▶ [Problem to work on]
After locating the line with "Image resolution: width=1126" in the entries below, output it and each following line up to and including the line with "Task: Check the", exactly and without pictures.

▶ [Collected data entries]
- - - -

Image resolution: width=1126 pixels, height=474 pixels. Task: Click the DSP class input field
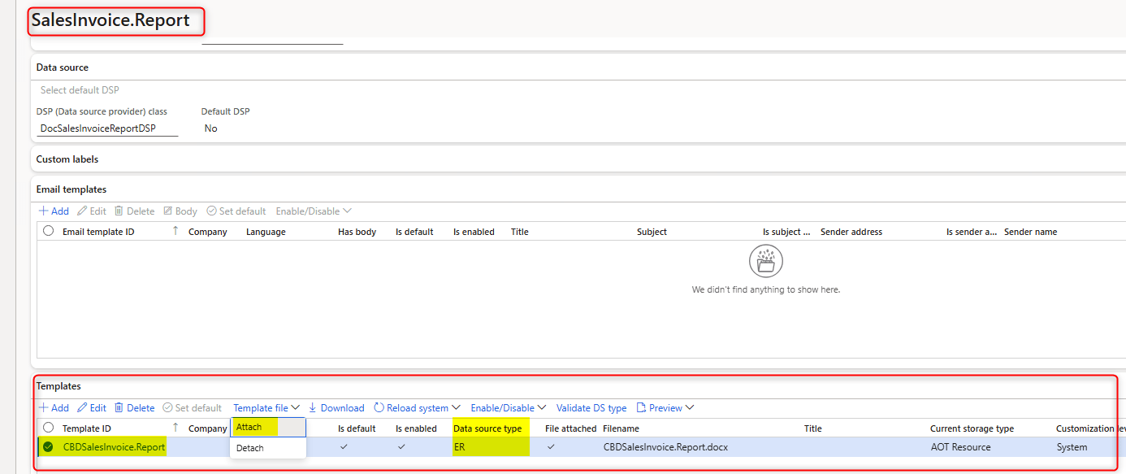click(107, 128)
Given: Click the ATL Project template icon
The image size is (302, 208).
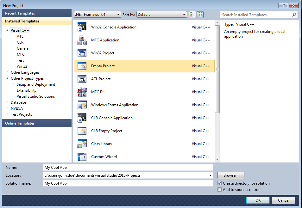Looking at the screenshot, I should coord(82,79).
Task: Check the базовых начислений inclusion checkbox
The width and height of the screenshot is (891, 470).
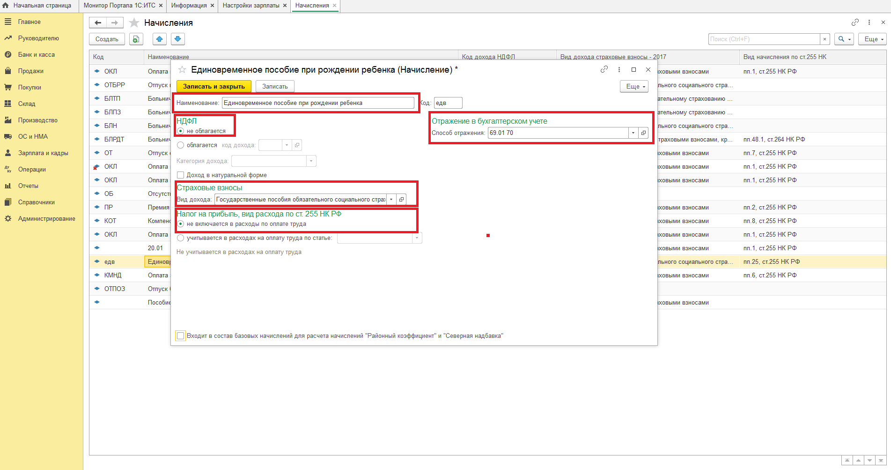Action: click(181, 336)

- - - -

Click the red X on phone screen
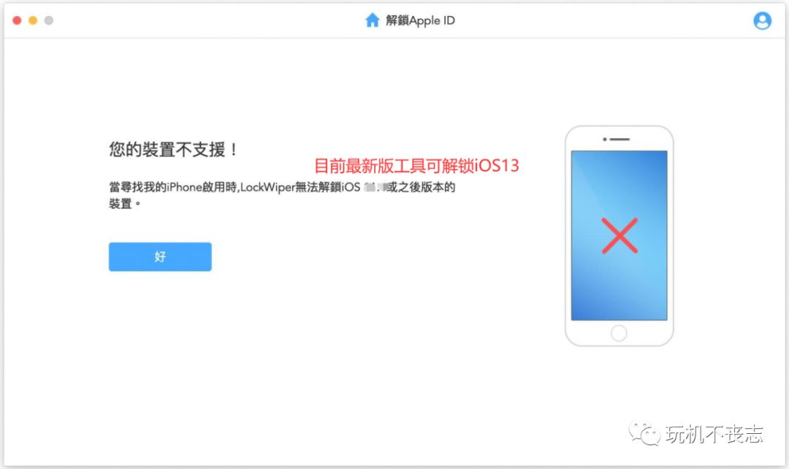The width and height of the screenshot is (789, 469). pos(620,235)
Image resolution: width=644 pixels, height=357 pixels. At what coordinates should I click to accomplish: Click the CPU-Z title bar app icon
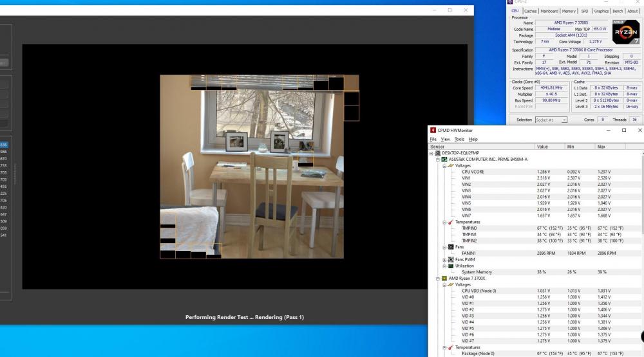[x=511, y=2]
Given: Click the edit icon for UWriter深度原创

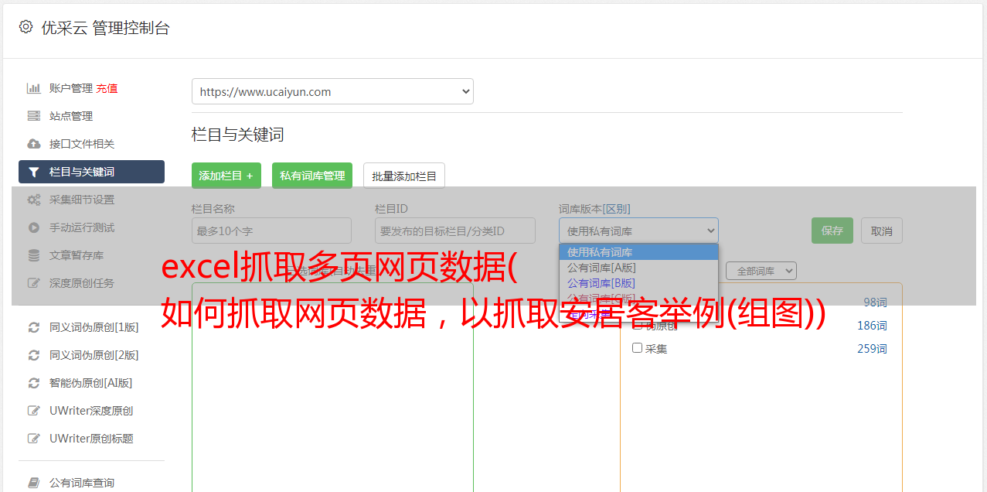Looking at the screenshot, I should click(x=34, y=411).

- - - -

▶ [Output for this exercise]
Image resolution: width=1126 pixels, height=474 pixels. Task: Click the DSP class input field
click(107, 128)
Given: Click the ATL Project template icon
The image size is (302, 208).
Looking at the screenshot, I should coord(82,79).
Task: Check the базовых начислений inclusion checkbox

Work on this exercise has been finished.